Jake Sullivan, US national security adviser, told CNN on Sunday: “We have communicated to the Russian government that what happens to Mr Navalny in custody is their responsibility and they will be held accountable by the international community . . . [T]here will be consequences if Mr Navalny dies.”
Ursula von der Leyen, president of the European Commission, tweeted on Sunday: “I am deeply worried about Alexei Navalny’s health. He must immediately receive access to proper medical treatment. The EU continues to call for his immediate and unconditional release.”
Last month, Navalny was moved to a prison colony with a reputation for its harsh treatment of detainees.
He went on hunger strike in late March in protest at wardens’ refusal to let him be treated by a doctor of his choice for severe nerve pain from two herniated discs in his back, as well as sleep deprivation tactics he said amounted to “torture”.
Navalny’s team is likely to face significant difficulties organising the protest after prosecutors deemed their organisation “extremist”.
That designation equates Navalny and his supporters with neo-Nazis, al-Qaeda and the Japanese cult Aum Shinrikyo. It means his foundation’s leadership could be jailed for up to 10 years and supporters could face as many as eight years in prison for donating to it, according to Pavel Chikov, head of Agora, a legal aid foundation.

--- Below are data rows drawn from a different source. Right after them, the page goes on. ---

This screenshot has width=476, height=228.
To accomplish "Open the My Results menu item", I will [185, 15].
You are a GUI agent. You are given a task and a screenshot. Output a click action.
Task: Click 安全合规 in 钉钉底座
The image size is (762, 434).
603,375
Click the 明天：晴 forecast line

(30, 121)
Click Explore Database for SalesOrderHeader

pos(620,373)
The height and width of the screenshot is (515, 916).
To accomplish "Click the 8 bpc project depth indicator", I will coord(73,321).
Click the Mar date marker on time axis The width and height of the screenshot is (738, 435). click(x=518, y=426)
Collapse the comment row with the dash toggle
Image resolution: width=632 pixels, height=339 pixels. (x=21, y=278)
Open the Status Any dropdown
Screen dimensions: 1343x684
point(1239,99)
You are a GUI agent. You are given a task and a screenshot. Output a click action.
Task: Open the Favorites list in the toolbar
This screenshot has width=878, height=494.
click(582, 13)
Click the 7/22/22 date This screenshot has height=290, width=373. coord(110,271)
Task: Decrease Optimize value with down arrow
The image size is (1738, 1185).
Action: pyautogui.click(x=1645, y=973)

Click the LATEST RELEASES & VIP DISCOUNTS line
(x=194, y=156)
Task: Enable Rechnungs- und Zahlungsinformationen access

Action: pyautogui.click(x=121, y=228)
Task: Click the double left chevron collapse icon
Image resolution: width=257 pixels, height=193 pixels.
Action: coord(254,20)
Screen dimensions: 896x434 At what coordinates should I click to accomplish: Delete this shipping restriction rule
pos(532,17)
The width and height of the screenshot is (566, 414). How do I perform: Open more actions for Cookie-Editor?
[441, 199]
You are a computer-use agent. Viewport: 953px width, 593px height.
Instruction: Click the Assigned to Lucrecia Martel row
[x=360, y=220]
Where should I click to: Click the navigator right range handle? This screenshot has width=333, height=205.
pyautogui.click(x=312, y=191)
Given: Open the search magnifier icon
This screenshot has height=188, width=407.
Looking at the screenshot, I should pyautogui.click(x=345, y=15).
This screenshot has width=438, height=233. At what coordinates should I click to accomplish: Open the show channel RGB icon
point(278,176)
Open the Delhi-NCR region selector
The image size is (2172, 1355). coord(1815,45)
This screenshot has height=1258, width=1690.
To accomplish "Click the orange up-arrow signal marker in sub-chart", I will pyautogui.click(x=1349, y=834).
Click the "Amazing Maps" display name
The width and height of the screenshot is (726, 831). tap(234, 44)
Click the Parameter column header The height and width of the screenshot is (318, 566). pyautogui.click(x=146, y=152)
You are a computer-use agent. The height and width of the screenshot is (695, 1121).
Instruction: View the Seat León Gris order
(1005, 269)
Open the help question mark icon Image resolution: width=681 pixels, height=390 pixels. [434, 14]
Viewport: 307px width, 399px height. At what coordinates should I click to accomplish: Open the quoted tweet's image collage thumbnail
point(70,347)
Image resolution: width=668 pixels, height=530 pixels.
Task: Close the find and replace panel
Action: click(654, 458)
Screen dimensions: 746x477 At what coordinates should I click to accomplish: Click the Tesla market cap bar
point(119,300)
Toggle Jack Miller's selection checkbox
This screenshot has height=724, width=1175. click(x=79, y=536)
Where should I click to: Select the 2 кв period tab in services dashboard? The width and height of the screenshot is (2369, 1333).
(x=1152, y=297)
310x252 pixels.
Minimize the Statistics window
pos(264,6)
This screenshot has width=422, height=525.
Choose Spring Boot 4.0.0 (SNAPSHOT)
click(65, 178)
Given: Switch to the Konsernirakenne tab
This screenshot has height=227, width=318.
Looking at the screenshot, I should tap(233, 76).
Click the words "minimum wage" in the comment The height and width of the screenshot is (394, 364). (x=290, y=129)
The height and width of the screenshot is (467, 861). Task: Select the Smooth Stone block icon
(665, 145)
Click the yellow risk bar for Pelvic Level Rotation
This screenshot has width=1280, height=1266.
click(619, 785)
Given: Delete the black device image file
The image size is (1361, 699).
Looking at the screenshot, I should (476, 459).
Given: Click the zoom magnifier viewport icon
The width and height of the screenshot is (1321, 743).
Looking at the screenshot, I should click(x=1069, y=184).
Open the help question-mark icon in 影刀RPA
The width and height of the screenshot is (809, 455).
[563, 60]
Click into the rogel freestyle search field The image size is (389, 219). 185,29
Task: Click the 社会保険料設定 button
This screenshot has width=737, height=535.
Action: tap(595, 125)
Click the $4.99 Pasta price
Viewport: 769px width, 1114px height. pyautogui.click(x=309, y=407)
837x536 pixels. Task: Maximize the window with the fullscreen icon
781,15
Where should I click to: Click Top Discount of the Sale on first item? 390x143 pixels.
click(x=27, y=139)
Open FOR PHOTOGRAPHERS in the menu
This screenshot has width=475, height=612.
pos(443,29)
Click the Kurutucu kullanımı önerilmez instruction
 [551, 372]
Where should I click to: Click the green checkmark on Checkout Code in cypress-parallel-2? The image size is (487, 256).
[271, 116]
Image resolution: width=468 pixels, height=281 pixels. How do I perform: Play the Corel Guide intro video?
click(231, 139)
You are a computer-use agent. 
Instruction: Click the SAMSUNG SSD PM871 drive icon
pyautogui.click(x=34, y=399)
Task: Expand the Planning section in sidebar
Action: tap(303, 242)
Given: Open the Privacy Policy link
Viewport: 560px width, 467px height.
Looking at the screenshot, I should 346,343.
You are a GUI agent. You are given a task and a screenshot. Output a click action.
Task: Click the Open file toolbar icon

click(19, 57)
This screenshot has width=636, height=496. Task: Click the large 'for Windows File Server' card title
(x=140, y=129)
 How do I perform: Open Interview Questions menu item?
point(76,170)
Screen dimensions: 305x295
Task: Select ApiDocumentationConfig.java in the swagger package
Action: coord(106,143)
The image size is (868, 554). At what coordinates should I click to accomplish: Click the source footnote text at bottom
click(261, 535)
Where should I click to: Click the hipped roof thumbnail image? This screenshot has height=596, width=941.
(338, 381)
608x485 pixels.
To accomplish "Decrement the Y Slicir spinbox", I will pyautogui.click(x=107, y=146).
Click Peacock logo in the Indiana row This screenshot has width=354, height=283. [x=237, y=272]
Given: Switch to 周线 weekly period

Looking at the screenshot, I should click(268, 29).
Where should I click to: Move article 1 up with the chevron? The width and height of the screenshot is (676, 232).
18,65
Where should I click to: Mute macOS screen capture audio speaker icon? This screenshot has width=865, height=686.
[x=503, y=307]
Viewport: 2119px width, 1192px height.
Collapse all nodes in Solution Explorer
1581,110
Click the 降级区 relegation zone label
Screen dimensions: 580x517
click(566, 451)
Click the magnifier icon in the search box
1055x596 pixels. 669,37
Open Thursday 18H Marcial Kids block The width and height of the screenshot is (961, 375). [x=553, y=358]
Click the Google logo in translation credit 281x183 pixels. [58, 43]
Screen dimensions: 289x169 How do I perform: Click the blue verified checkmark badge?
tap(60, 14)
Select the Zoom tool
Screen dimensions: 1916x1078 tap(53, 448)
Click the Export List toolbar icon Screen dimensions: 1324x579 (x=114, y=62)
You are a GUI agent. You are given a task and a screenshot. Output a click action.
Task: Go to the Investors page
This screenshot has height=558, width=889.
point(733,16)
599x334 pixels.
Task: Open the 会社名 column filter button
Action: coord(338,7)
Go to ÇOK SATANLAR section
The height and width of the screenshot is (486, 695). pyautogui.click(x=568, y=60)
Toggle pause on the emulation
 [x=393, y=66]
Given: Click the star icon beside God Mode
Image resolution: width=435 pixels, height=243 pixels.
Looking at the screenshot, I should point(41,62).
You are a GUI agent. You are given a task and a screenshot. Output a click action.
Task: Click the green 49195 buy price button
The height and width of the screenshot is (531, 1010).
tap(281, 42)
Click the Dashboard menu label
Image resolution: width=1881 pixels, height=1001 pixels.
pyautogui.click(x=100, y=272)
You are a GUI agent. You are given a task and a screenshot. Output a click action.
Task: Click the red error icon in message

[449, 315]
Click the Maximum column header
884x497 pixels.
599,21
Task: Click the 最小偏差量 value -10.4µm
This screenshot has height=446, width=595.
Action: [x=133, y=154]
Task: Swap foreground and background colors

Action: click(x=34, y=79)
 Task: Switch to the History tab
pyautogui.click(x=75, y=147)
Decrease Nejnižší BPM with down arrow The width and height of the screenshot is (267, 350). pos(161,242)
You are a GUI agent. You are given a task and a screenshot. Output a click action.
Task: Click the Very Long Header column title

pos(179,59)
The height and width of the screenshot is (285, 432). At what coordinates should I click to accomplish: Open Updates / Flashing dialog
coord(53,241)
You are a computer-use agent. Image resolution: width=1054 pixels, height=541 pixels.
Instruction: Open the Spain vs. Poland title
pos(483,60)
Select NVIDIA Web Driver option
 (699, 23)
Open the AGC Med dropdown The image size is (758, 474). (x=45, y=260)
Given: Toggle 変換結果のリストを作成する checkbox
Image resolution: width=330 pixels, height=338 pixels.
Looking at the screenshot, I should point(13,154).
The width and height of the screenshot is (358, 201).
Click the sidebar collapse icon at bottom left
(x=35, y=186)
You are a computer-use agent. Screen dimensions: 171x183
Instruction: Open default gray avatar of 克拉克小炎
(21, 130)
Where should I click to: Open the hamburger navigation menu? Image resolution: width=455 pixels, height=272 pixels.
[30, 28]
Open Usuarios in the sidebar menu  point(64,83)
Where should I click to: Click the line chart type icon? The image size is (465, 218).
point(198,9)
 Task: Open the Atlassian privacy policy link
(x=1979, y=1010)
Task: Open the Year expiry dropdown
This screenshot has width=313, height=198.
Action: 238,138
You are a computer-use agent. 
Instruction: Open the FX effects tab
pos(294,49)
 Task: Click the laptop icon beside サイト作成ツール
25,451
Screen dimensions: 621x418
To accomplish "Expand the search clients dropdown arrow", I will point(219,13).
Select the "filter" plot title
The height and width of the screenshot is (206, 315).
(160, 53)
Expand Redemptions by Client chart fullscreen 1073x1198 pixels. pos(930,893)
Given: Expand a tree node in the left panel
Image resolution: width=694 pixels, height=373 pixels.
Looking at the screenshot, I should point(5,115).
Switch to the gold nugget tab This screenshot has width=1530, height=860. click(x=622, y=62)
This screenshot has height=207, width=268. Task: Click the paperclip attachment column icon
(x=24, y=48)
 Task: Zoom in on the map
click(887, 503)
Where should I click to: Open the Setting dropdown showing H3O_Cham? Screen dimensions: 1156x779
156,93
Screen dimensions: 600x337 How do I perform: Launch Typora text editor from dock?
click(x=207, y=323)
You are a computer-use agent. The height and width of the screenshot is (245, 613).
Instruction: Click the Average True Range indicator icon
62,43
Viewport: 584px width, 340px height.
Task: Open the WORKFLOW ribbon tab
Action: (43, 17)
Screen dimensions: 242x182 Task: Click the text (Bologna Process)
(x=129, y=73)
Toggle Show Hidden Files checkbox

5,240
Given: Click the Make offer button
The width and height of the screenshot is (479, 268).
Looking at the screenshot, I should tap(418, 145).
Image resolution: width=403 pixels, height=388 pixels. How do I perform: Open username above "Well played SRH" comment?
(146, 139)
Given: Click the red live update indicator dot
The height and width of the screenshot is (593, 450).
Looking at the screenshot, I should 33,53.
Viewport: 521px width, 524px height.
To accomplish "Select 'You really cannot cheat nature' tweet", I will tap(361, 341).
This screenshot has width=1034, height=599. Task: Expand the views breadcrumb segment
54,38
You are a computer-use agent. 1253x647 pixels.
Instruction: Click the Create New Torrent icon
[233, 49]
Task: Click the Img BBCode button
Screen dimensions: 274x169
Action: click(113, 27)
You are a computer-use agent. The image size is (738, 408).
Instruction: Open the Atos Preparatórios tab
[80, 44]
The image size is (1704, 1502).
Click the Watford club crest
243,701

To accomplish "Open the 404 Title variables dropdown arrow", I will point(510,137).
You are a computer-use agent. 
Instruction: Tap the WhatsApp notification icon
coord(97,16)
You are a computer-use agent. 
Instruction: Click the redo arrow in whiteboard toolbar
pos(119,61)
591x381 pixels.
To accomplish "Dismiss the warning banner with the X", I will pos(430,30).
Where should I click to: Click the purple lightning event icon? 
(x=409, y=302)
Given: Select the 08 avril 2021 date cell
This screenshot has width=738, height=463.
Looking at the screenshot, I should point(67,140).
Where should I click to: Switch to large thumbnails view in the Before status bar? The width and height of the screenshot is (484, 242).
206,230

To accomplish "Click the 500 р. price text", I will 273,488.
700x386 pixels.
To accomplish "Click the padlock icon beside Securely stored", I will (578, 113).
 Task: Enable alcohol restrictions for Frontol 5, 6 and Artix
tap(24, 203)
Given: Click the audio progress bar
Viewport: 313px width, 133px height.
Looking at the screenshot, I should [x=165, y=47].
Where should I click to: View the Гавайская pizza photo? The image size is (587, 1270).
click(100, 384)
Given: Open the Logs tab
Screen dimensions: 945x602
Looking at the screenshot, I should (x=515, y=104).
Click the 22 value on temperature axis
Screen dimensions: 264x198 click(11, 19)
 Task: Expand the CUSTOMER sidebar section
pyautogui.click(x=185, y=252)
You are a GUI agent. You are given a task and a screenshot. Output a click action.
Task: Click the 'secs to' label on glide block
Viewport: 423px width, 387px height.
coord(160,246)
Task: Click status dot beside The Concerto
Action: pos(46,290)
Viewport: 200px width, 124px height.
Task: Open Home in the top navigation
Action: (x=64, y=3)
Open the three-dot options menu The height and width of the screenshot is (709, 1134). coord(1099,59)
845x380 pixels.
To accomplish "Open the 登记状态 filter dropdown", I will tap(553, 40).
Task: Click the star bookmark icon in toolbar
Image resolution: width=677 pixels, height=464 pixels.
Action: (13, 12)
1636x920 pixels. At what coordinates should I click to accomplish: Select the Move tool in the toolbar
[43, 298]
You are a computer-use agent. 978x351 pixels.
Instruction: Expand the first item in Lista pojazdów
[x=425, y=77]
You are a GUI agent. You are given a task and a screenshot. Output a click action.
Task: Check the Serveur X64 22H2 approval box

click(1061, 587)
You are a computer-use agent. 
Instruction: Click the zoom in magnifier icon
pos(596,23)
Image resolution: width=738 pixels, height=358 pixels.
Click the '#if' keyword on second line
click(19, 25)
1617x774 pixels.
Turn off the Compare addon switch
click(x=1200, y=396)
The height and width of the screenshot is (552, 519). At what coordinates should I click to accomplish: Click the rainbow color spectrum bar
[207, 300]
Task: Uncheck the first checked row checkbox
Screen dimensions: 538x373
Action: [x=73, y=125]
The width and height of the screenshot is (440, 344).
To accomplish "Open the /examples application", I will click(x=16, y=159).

Since Russia declared the Jehovah’s Witnesses an “extremist organisation” in 2017, 463 members of the Christian denomination have faced criminal charges, while police have searched 1,416 homes of members of the group, Chikov said.
Several of Navalny’s top allies are under house arrest on charges of violating public health rules by organising unsanctioned protests for his release in January.
Police have detained Zhdanov’s elderly father, as well as several employees at Navalny’s regional headquarters in recent weeks.
On Friday, a court also sentenced Pavel Zelensky, a cameraman for the foundation, to two years in prison for writing two tweets deemed “extremist”.